Moneybox

Congressional Liberals Likely To Agree To Cutting Social Security Benefits Through CPI Chaining

There’s an increased pace of rumor-mongering around a budget deal in which cutting Social Security benefits by switching to the Chained CPI will feature as a headline Democratic concession. It’s easy to find progressive activists and progressive groups who don’t like this idea, but make no mistake—it’s something most liberals in congress will stomach as part of a broader deal that has other elements they like.

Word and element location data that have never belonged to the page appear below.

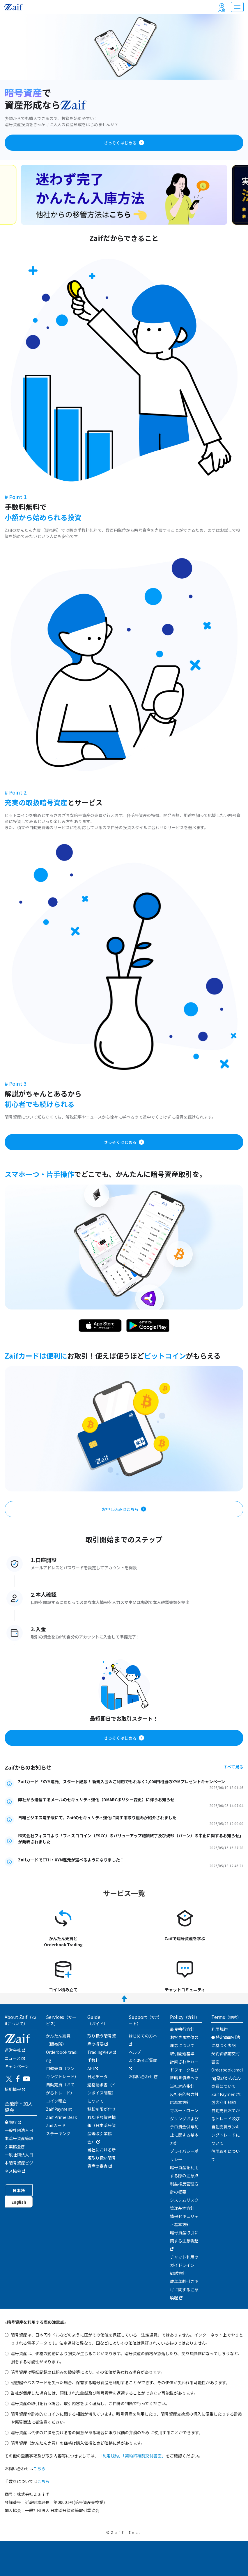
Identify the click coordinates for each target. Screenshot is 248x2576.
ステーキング (58, 2133)
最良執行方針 (182, 2029)
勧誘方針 (178, 2273)
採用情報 (15, 2089)
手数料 (93, 2060)
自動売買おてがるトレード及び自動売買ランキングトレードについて (225, 2127)
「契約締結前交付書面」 (144, 2456)
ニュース (15, 2058)
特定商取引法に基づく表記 (225, 2041)
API (92, 2068)
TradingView (101, 2052)
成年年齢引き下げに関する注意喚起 (184, 2289)
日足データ (97, 2076)
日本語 (19, 2190)
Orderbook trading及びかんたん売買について (227, 2078)
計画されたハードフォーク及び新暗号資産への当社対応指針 (184, 2074)
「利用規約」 (110, 2456)
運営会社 (15, 2050)
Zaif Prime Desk (61, 2117)
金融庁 (13, 2122)
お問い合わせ (143, 2076)
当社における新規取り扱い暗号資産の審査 (101, 2158)
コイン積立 (56, 2101)
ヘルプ (135, 2052)
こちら (39, 2468)
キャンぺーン (17, 2066)
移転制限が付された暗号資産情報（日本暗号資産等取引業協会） (101, 2125)
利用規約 (219, 2029)
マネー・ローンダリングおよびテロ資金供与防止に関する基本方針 (184, 2127)
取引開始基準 (182, 2053)
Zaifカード (56, 2125)
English (18, 2202)
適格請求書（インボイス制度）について (101, 2093)
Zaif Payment (59, 2109)
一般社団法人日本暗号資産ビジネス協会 (19, 2163)
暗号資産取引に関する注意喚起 (184, 2240)
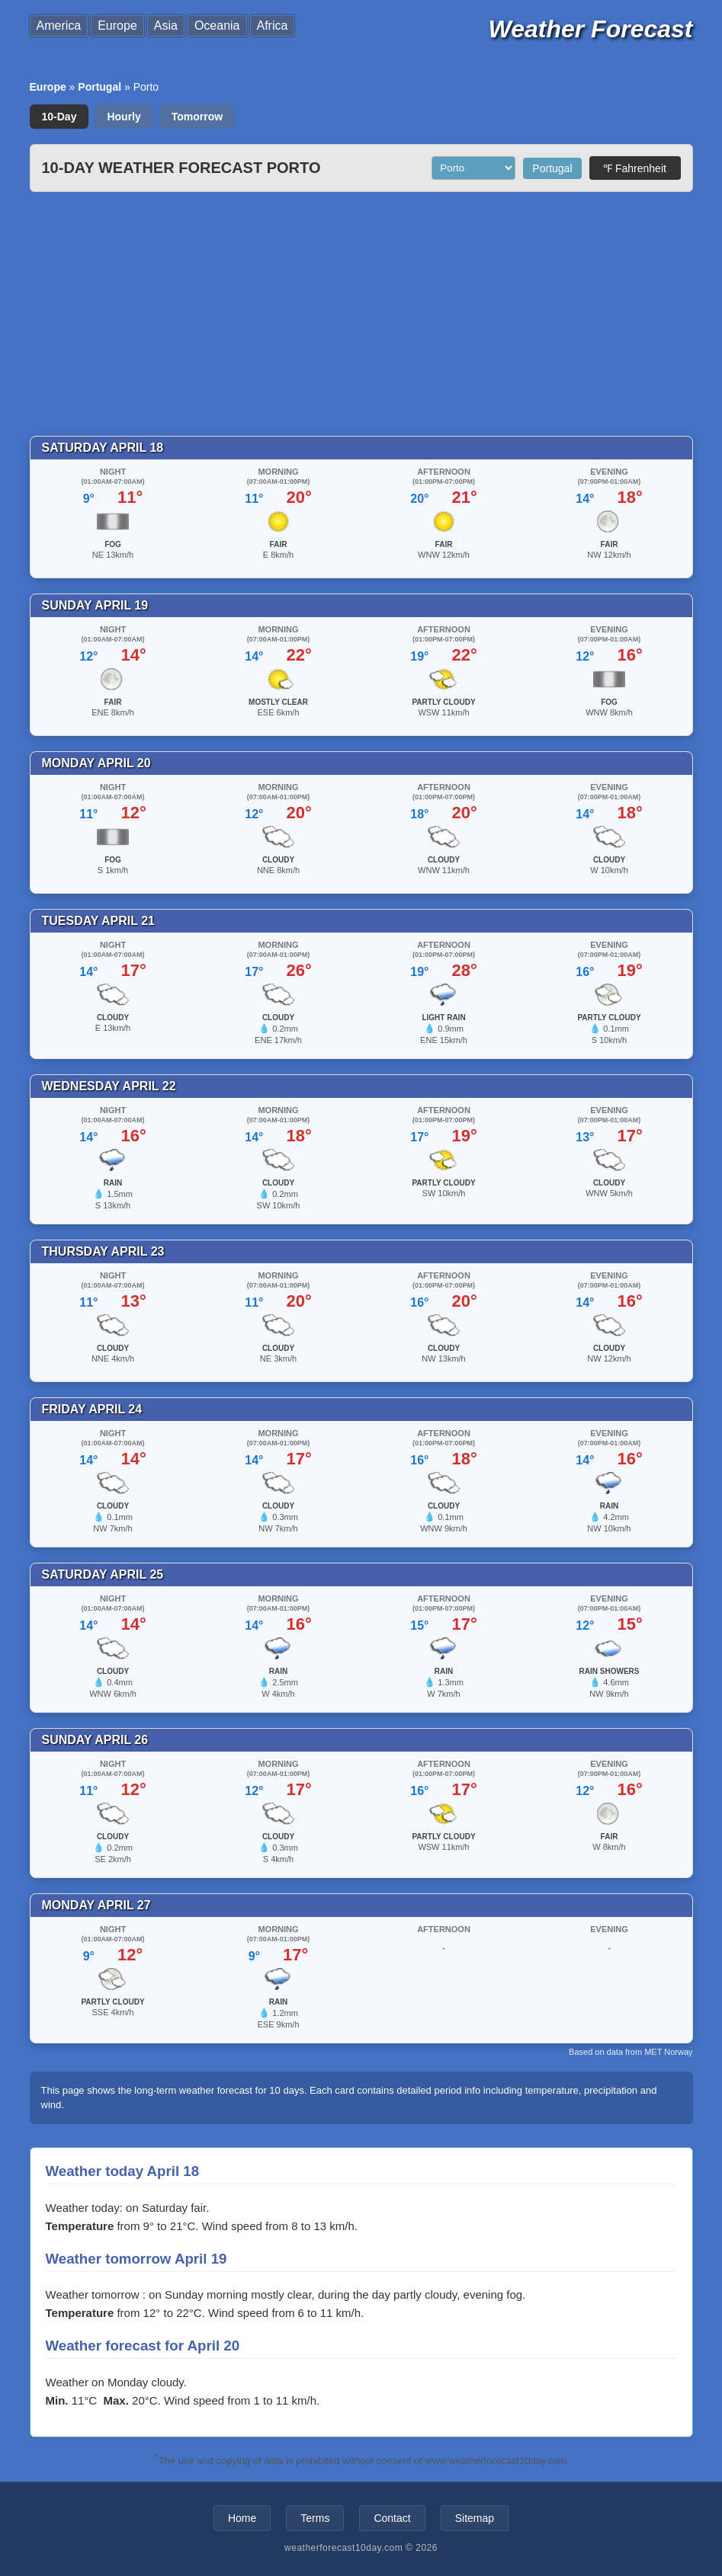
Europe (117, 25)
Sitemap (474, 2518)
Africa (272, 25)
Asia (166, 25)
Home (242, 2518)
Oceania (217, 25)
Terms (314, 2518)
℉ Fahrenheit (634, 168)
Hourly (123, 116)
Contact (392, 2518)
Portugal (99, 87)
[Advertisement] (361, 314)
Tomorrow (197, 116)
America (59, 25)
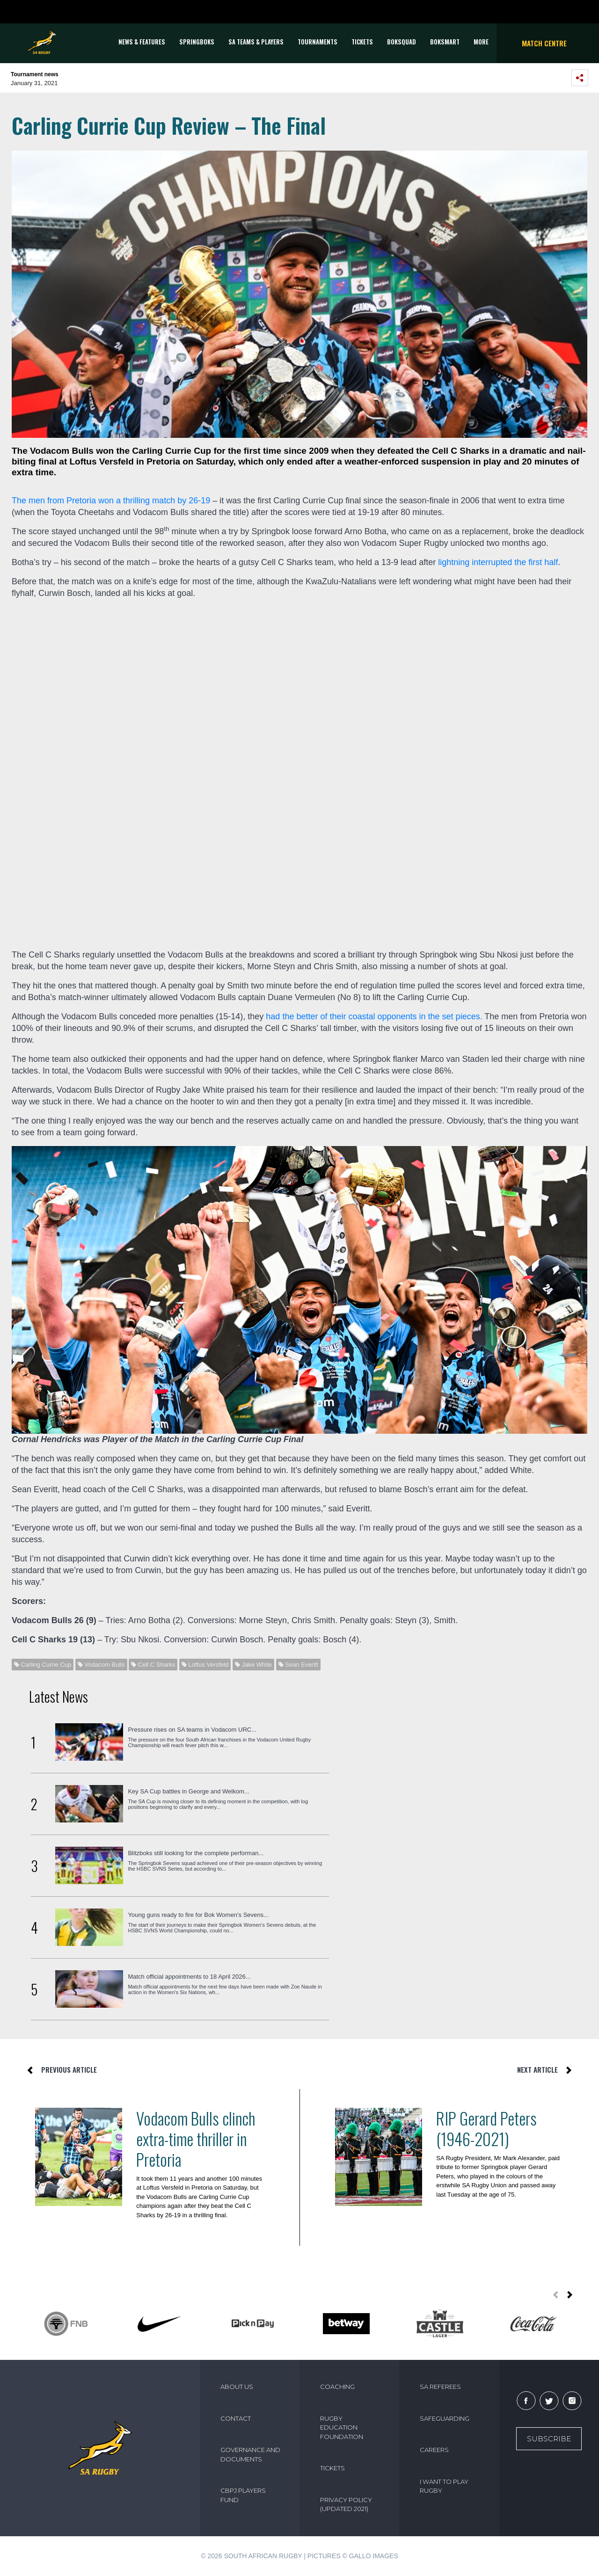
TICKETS (362, 41)
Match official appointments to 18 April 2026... (189, 1976)
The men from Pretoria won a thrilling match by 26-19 (111, 500)
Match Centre (544, 43)
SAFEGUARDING (444, 2418)
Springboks (196, 41)
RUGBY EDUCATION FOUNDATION (341, 2427)
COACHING (337, 2386)
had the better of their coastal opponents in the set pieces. (374, 1016)
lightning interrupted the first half (498, 562)
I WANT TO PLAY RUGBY (444, 2486)
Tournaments (317, 41)
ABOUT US (236, 2386)
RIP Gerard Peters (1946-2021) (486, 2128)
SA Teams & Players (256, 41)
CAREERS (434, 2449)
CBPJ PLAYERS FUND (243, 2495)
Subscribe (549, 2438)
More (481, 41)
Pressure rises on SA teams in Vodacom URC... (192, 1729)
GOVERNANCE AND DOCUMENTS (250, 2454)
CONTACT (235, 2418)
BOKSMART (445, 41)
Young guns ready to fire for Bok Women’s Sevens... (198, 1914)
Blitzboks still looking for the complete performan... (195, 1853)
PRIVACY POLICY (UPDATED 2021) (346, 2504)
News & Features (141, 41)
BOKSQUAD (401, 41)
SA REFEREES (440, 2386)
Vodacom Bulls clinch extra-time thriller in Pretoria (195, 2138)
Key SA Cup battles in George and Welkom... (188, 1791)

The Medicare eligibility age was another story. There are Democrats who support kicking 65 and 66 year-olds off Medicare and others willing to swallow it as the price of a deal, but even if the White House fully backed such a plan they’d get plenty of pushback from House Democrats and some senators. The CPI issue is seen differently, and staffers who worked to scuttle any talk of a Medicare deal have also tried to lay the groundwork for CPI chaining as an acceptable concession. It’s a little bit hard to say exactly why this is, except that the abilty to characterize the change as technical in nature seems to make many feel like it’s less a breach of principal to give ground here than on other aspects of entitlements. And it is true that most researchers think that, in general, chain-type indexes are a better way of measuring the hedonic impact of price shifts.

That said, as more details of a potential deal emerge I remain interested to see what happens to the very poorest group of senior citizens which should be an area of concern with the Chained CPI since it’s basically an indiscriminate cut.